I slipped an arm around Emmett’s waist, and beamed up at him. “This is really pretty, Emmett!”
“Thank you,” he mouthed, though no sound came out. He cleared his throat, and pointed. “That house is mine. Center one.”
Most of the buildings ringing the green were six to twelve stories or so, many with storefronts at ground level. The group of three Emmett pointed to, however, were classic Brooklyn brownstones, isolated by green lots to either side. Despite the stress on growing food everywhere else, the brownstones grew flowers, bright and cheerful portulaca and nasturtiums in big built-in planters at the top of their broad front steps, and in window boxes above.
I gazed up in awe from the foot of those steps. The brownstone looked perfectly renovated, in loving detail, better than its New York Knickerbocker glory days of centuries past. Three and a half stories high – the lowest servant floor sank below street level – plus crown molding. The front bowed outward to either side of the central stairs, curved to provide bay windows for the interior. There were elegant moldings and fiddly bits everywhere, and a painted cast-iron railing.

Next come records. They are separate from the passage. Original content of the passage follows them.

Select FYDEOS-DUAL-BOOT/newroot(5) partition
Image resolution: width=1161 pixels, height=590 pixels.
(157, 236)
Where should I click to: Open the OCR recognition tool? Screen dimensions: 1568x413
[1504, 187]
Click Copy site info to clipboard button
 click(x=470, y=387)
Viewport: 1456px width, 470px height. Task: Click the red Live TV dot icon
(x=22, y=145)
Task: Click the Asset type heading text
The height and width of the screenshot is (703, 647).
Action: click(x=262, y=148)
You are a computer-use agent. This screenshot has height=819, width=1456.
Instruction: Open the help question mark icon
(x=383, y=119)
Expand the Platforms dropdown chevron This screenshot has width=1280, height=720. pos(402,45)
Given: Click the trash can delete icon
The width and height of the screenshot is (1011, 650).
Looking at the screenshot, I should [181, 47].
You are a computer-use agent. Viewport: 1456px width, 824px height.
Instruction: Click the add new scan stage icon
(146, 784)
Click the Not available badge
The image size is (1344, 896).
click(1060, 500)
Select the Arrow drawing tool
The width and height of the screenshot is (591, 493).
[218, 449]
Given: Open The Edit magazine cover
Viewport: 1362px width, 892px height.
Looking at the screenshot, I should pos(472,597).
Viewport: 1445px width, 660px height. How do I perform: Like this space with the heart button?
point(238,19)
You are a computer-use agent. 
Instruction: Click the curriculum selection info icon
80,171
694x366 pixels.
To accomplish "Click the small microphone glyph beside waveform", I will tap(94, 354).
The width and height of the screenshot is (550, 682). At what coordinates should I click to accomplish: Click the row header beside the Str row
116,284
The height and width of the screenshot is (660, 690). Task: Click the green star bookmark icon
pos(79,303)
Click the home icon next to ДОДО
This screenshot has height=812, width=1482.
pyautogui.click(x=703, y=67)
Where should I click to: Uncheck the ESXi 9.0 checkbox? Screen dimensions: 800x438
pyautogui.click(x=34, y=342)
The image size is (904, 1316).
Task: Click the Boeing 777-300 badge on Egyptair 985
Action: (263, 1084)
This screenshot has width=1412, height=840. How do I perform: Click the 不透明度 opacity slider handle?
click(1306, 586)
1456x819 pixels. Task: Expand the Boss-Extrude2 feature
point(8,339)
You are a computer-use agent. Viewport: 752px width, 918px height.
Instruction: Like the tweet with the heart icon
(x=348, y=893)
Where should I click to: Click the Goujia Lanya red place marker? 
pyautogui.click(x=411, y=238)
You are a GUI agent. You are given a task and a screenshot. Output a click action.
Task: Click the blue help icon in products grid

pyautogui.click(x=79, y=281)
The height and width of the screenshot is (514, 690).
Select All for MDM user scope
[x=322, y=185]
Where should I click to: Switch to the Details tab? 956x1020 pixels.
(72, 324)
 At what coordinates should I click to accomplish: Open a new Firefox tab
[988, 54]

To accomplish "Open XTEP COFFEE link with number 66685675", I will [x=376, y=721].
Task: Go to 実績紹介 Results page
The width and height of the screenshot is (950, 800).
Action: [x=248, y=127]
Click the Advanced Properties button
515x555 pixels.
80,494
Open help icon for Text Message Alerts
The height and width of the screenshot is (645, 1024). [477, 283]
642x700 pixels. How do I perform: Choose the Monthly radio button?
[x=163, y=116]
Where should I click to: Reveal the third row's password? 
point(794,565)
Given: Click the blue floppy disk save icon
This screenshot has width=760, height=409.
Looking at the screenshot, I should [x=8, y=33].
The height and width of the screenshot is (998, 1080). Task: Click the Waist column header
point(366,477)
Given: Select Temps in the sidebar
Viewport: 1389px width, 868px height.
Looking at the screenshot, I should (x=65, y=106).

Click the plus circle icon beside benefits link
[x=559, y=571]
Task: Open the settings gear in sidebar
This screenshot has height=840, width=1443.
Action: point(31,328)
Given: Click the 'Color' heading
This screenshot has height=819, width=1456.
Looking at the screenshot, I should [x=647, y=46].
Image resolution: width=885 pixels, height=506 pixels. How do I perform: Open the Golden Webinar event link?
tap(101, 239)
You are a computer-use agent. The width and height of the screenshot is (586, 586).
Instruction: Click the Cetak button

The brownstones weren’t actually brown. The set of three were painted in sandy shades of cream, rose, and tan.
“Did you say ‘house’?” I inquired. Before, such a double-wide brownstone would likely have been split into a dozen apartments. Really expensive apartments at that. A whole brownstone…
“Last sold for twenty-eight million,” Emmett supplied. “It’s nice.”
“Nice,” I echoed faintly.
He nodded dismissal to our guards and headed up the steps. A middle-aged apple housekeeper opened the door for us before we reached it, and curtsied us in.
The house was even more gorgeous inside. A golden wooden staircase rose in front of us. To its left, a formal dining room. A formal living room to the right, gleaming with wood from floor to chest height on me. Above the paneling, creamy plastered walls rose to ceiling molding. True to Emmett’s taste, the room capitalized on its polished bare wood floor. An unfussy conversational grouping of beige leather couches and chairs formed a small island around a fireplace.
Emmett immediately kicked shoes onto a shoe rack, and ripped off necktie, jacket, and dress shirt just as quickly as he could peel them off. His undershirt was sopping with sweat, as was his hair and every other part of him, probably. That dress uniform was not ideal for a summer day. And it wasn’t much cooler indoors. The beautiful windows were all wide open.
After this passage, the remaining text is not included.